Top of Data records

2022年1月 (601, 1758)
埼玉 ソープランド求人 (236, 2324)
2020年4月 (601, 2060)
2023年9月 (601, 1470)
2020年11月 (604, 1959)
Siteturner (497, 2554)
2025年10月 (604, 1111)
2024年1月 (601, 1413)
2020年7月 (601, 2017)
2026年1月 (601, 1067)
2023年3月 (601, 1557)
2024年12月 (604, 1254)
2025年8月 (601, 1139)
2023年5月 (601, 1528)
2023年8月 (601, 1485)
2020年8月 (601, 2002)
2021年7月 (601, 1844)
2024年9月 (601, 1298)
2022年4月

Bottom of Data records

Exercise goal
Retype all the data verbatim.

Answer section
2022年1月 (601, 1758)
埼玉 ソープランド求人 (236, 2324)
2020年4月 (601, 2060)
2023年9月 (601, 1470)
2020年11月 (604, 1959)
Siteturner (497, 2554)
2025年10月 (604, 1111)
2024年1月 (601, 1413)
2020年7月 (601, 2017)
2026年1月 (601, 1067)
2023年3月 (601, 1557)
2024年12月 (604, 1254)
2025年8月 (601, 1139)
2023年5月 (601, 1528)
2023年8月 (601, 1485)
2020年8月 (601, 2002)
2021年7月 (601, 1844)
2024年9月 (601, 1298)
2022年4月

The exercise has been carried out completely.